Rows:
┏━━

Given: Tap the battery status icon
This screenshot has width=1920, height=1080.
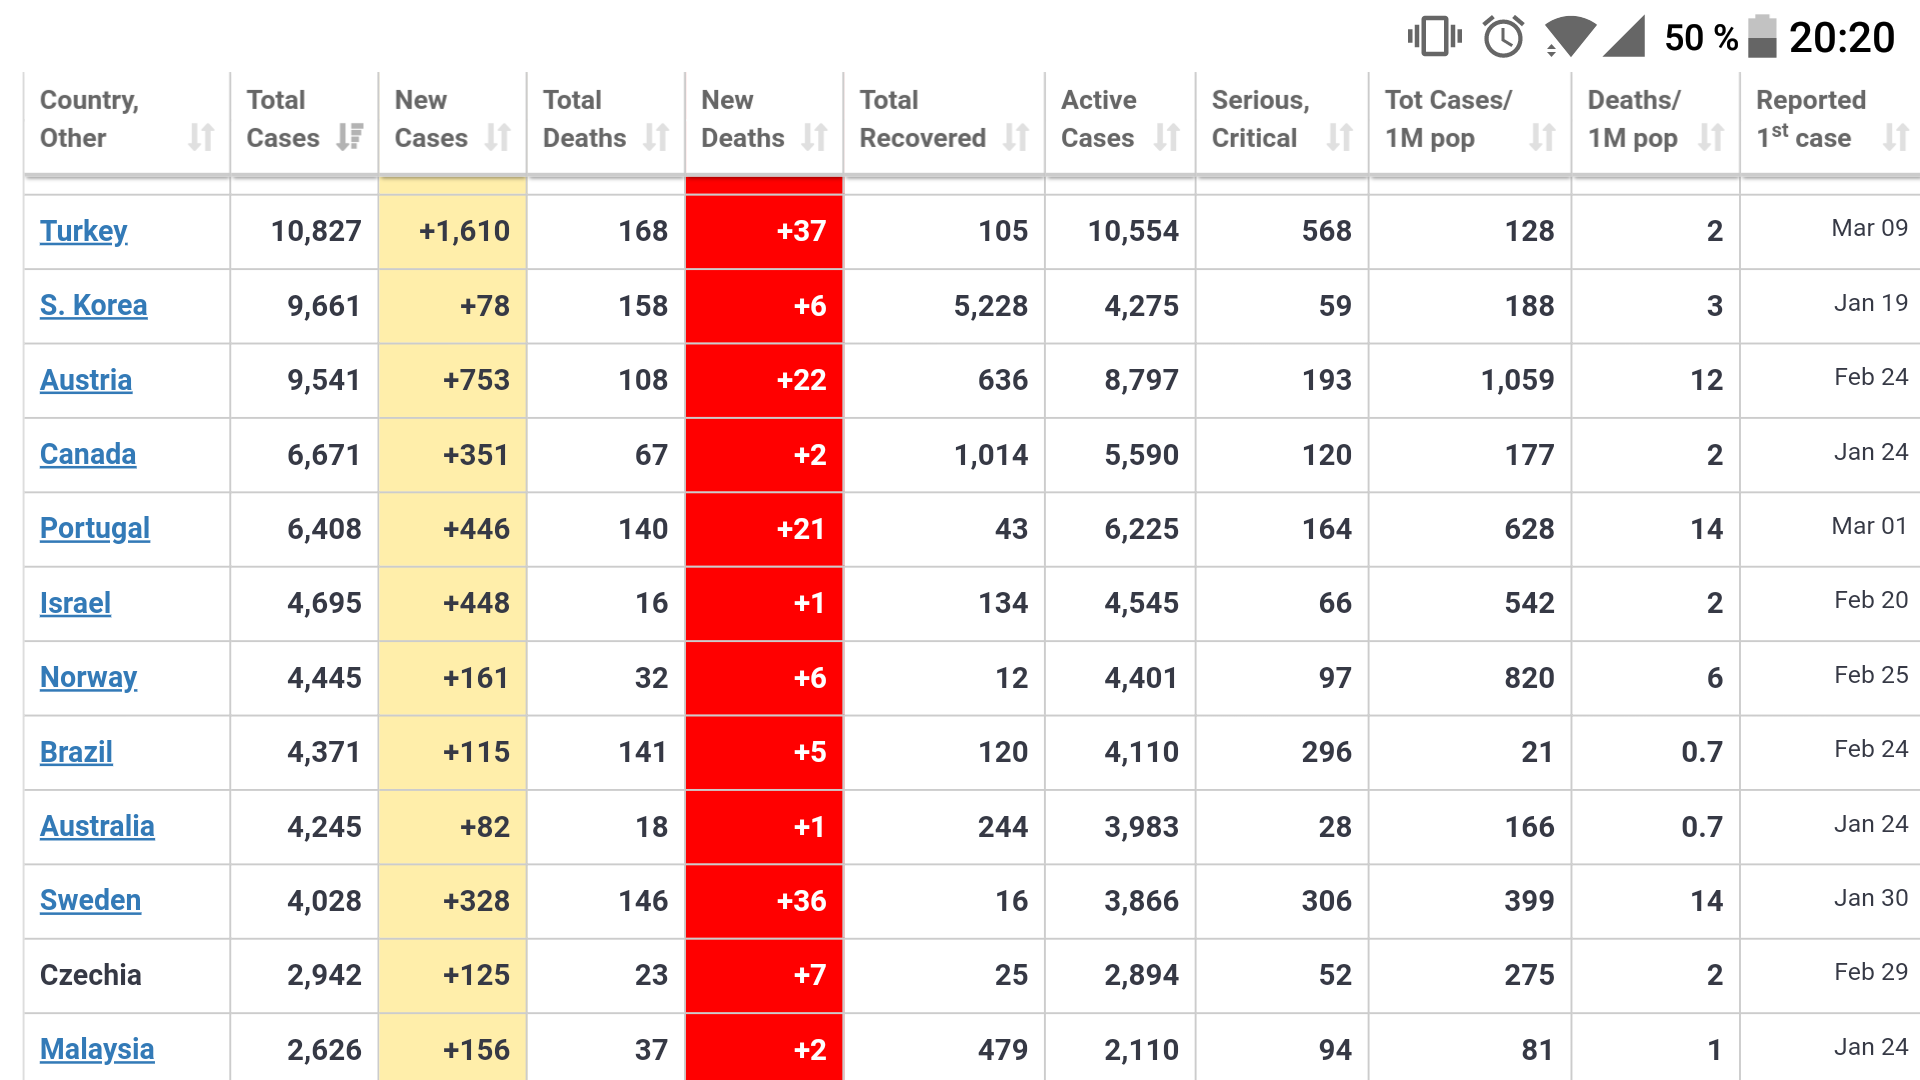Looking at the screenshot, I should coord(1762,37).
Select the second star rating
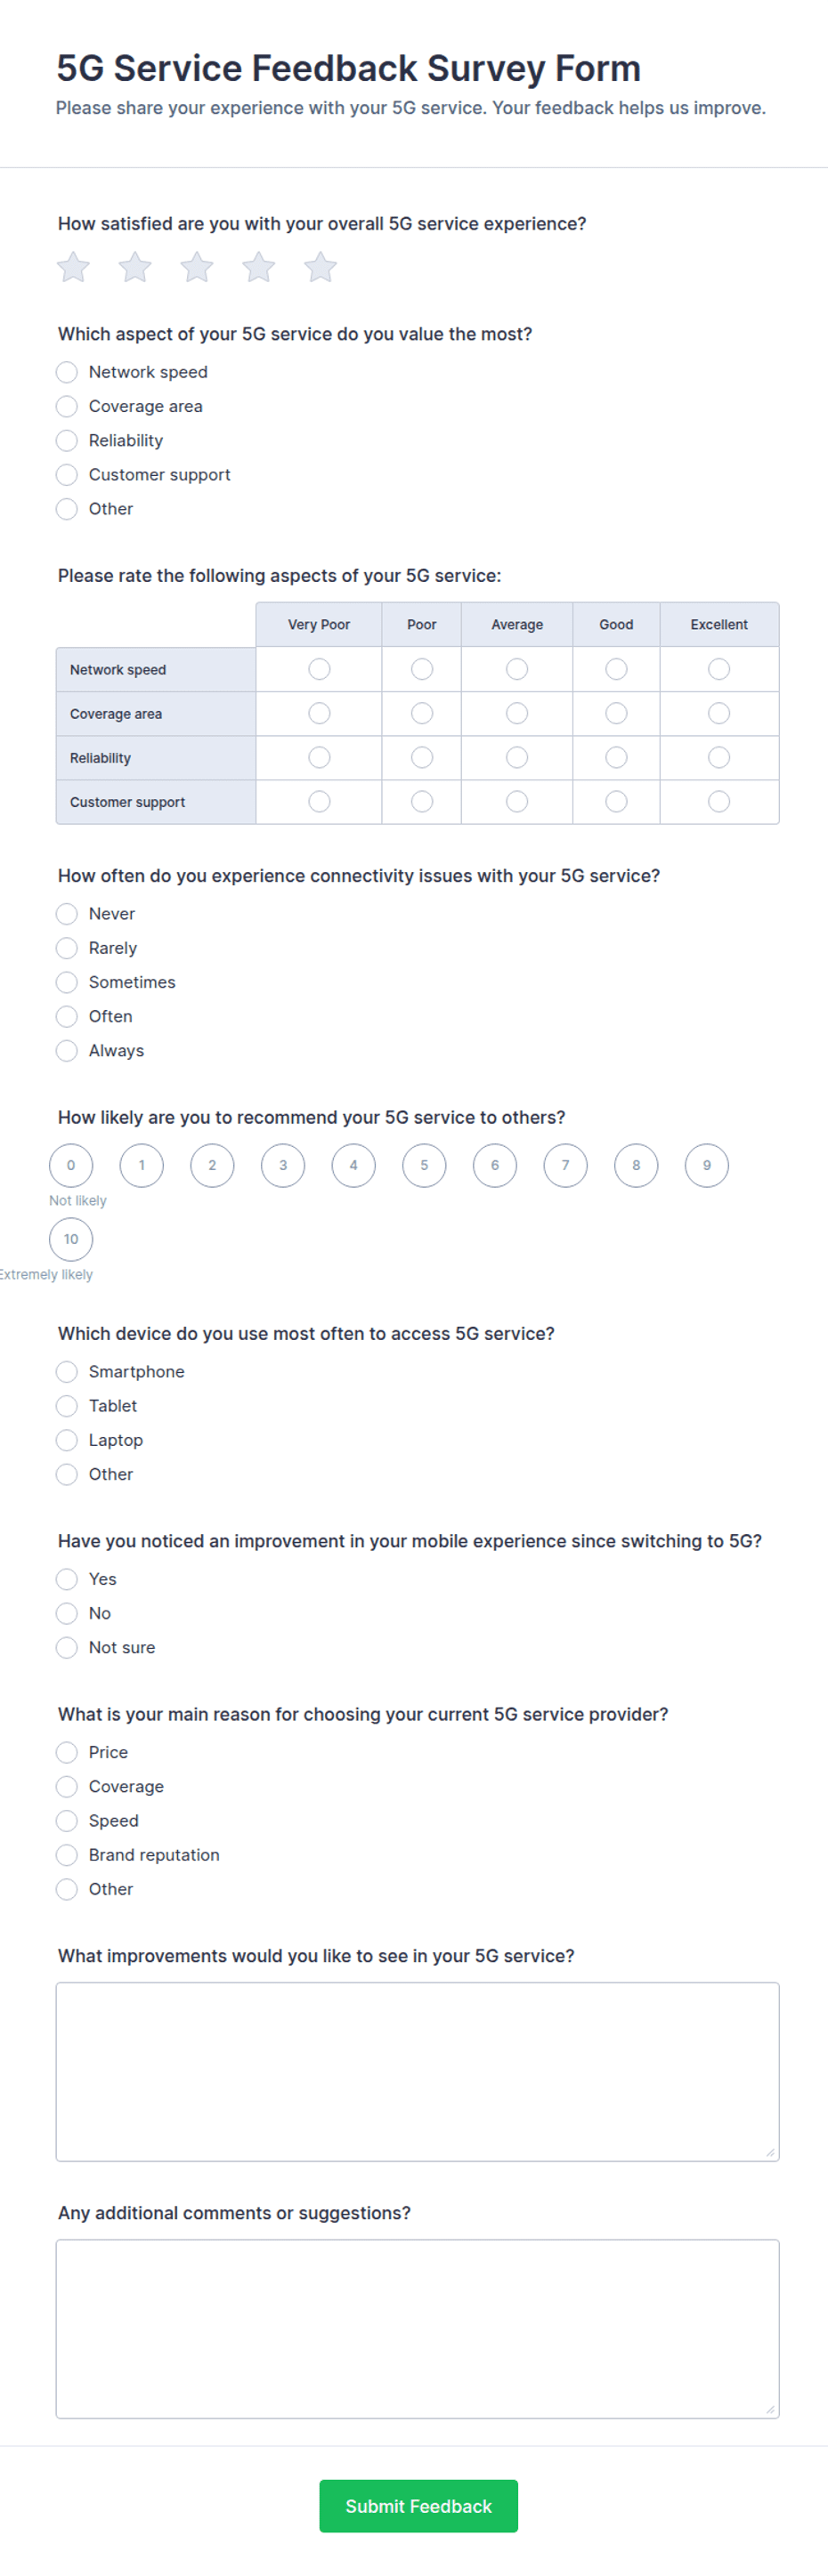 pos(135,267)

┗━━

Direction: Please reproduce each of the items above word for word, omitting the pictures.

Answer to this exercise:
Given: Tap the battery status icon
This screenshot has width=1920, height=1080.
Looking at the screenshot, I should coord(1762,37).
Select the second star rating
 pos(135,267)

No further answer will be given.